What the exercise asks
Nothing but the lines below between the line holding "Image resolution: width=413, height=2576." and the line holding "Refuser (107, 2539)", inclusive, should appear in the answer, each set down exactly.
Source data Block Start
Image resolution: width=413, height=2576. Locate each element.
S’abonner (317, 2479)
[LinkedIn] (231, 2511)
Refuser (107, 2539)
Source data Block End
Source data Block Start
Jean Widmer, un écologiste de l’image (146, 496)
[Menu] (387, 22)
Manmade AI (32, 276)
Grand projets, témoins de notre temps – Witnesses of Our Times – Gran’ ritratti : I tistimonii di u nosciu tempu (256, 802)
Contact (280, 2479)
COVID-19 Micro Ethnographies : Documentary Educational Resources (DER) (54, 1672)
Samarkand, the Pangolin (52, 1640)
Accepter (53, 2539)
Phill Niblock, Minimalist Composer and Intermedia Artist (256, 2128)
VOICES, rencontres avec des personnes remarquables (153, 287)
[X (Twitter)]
Source data Block End
Solved exercise
Image resolution: width=413, height=2576. Locate each element.
S’abonner (317, 2479)
[LinkedIn] (231, 2511)
Refuser (107, 2539)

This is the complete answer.